The main issue I had with my original script here was that with the sheer number of pictures we had it didn’t finish in a reasonable time. What I needed was a way to allow the script to work and resume from an interrupt (like a reboot). So I took the original script and whacked it with the ScriptHammer(TM) again.

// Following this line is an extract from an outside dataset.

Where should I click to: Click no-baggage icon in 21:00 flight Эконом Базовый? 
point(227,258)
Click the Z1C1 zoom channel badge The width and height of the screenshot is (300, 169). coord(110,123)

Updated script after the jump with notes following!
[CmdletBinding()]
param
(
[parameter(Mandatory=$True)]
[string]$Path
)
if (!(Test-Path -PathType Container $Path))
{
Write-Error "Invalid path specified."
Exit
}
$ProcessedFile="d:\temp\Processed.txt"
$LogFile="d:\temp\comparisonresults.csv"
$Processed=@()
if (Test-Path $ProcessedFile)
{
$Processed=Get-Content $ProcessedFile
}
Write-Verbose "Scanning Path : $Path"
$Files=gci -File -Recurse -path $Path | Select-Object -property FullName,Length
$Count=1
$MatchedSourceFiles=@()
if (Test-Path $LogFile)
{
$MatchedSourceFiles=Import-csv $LogFile
}
$Directories=gci -Recurse -Directory -path $Path | ? {$Processed -notcontains $_.FullName}
$Directories+=get-item $Path
$TotalDirectories=$Directories.Count
Foreach ($Directory in $Directories)
{
Write-Verbose "Directory : $($Directory)"

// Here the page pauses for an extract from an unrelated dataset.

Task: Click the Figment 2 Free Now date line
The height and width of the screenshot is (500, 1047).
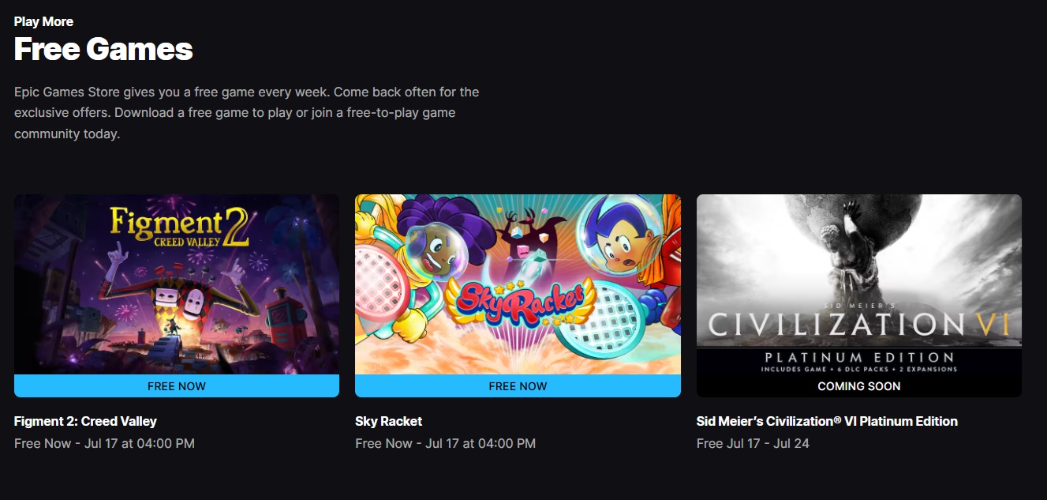Action: pyautogui.click(x=104, y=443)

$LocalFiles=gci -File -path $Directory.FullName | Select-Object -property FullName,Length
Write-Progress -Activity "Processing Directories" -status "Processing Directory $Count / $TotalDirectories" -PercentComplete ($Count / $TotalDirectories * 100)

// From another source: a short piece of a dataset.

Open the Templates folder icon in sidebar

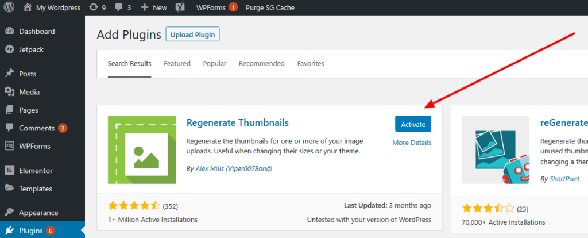click(10, 189)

ForEach ($SourceFile in $LocalFiles)
{
if (!(($MatchedSourceFiles.MatchingFiles | % {$_ -like "*" + $SourceFile.FullName+"*"}) -eq $True))
{
$MatchingFiles=@()
Foreach ($TargetFile in $Files)
{
if (($SourceFile.FullName -ne $TargetFile.FullName))
{
#Write-Verbose "Matching $($SourceFile.FullName) and $($TargetFile.FullName)"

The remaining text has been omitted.